§ **CONSIGNES**
Recopiez sans aucune modification toutes les lignes des entrées ci-dessous.

---+---

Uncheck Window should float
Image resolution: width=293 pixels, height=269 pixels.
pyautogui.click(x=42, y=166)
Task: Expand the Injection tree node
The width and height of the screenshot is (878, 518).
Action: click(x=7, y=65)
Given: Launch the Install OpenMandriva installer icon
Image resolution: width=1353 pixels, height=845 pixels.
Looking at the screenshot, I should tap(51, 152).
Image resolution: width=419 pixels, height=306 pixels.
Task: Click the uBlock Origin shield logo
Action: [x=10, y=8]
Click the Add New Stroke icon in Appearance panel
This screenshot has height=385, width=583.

---+---

§ **RÉSULTAT ATTENDU**
Uncheck Window should float
Image resolution: width=293 pixels, height=269 pixels.
pyautogui.click(x=42, y=166)
Task: Expand the Injection tree node
The width and height of the screenshot is (878, 518).
Action: click(x=7, y=65)
Given: Launch the Install OpenMandriva installer icon
Image resolution: width=1353 pixels, height=845 pixels.
Looking at the screenshot, I should tap(51, 152).
Image resolution: width=419 pixels, height=306 pixels.
Task: Click the uBlock Origin shield logo
Action: [x=10, y=8]
Click the Add New Stroke icon in Appearance panel
This screenshot has height=385, width=583.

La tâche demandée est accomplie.